Set task A: Summarize the text on relocating Trident in two sentences.
Set task B: Rewrite the text on relocating Trident starting with "The other parameter, if" and going on through "replacement of Faslane.", putting "consideration" in place of "parameter".

Text passage:
▬▬▬▬▬▬▬▬▬▬
The other parameter, if the United Kingdom wishes to retain a nuclear, at-sea deterrent, relates to the need to construct alternative facilities elsewhere in the United Kingdom or to base the missiles abroad in some way. Some who came to see us suggested that the missiles, warheads or boats could be based in France or the United States. The responses we have had, however, indicate that that is not as realistic as was once anticipated, so we are setting that option aside. We therefore want to focus on the other parameter, which is the replacement of Faslane.
Nuclear weapons require three functions: support facilities, docking, including loading, and maintenance. A number of alternative locations have been looked at: Devonport, Barrow, Milford Haven and a number of others. Opinion varies about the amount of work necessary for a relocation. One argument is that the facilities could be split. Faslane and Coulport are clearly separate facilities, but they are obviously proximate. The question is whether to have a 20-mile gap and so on, or more. It has been generally accepted that that could be done, but planning requirements are much more stringent now and our evidence indicated that 20 to 25 years is the most realistic estimate of how long it would take the United Kingdom to build replacement facilities, and there is an issue of whether it would want to do that. The political and economic costs of relocating Trident would be huge, and some of the arguments suggest that part of those costs would be borne by a separate Scottish Government. The cost of relocation would be imposed on the United Kingdom by a separate Scottish Government, and the United Kingdom’s view is that it would be reasonable for the Scottish Government to pay at least part, if not all, of those costs.
▬▬▬▬▬▬▬▬▬▬
Stored data:

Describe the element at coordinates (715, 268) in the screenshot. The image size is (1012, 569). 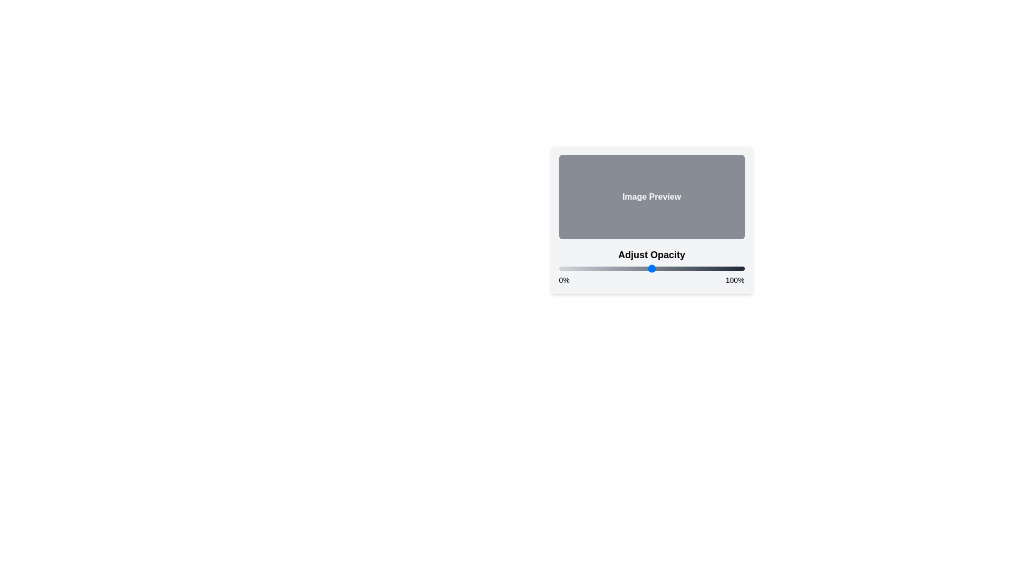
I see `slider value` at that location.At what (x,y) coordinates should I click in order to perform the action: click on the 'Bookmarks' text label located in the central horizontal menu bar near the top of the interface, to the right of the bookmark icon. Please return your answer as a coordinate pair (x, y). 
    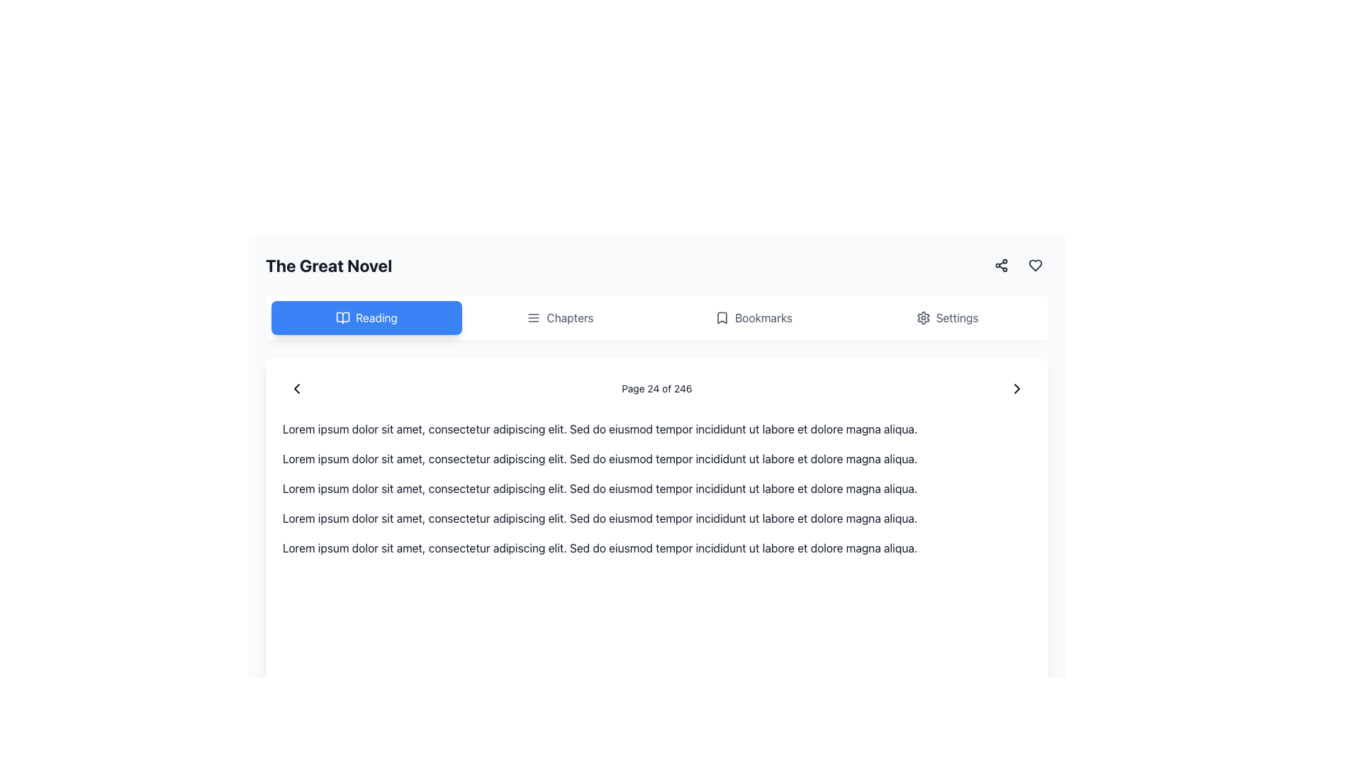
▬▬▬▬▬▬▬▬▬▬
Finished answer A: Since basing the missiles in France or the United States now looks less realistic than once anticipated, that option is set aside in favor of focusing on replacing Faslane, with Devonport, Barrow, Milford Haven and other locations having been looked at. The evidence puts the time needed to build replacement facilities at 20 to 25 years, and the costs of relocating Trident would be huge, with the United Kingdom's view being that a separate Scottish Government should pay at least part, if not all, of them.

Finished answer B:
The other consideration, if the United Kingdom wishes to retain a nuclear, at-sea deterrent, relates to the need to construct alternative facilities elsewhere in the United Kingdom or to base the missiles abroad in some way. Some who came to see us suggested that the missiles, warheads or boats could be based in France or the United States. The responses we have had, however, indicate that that is not as realistic as was once anticipated, so we are setting that option aside. We therefore want to focus on the other consideration, which is the replacement of Faslane.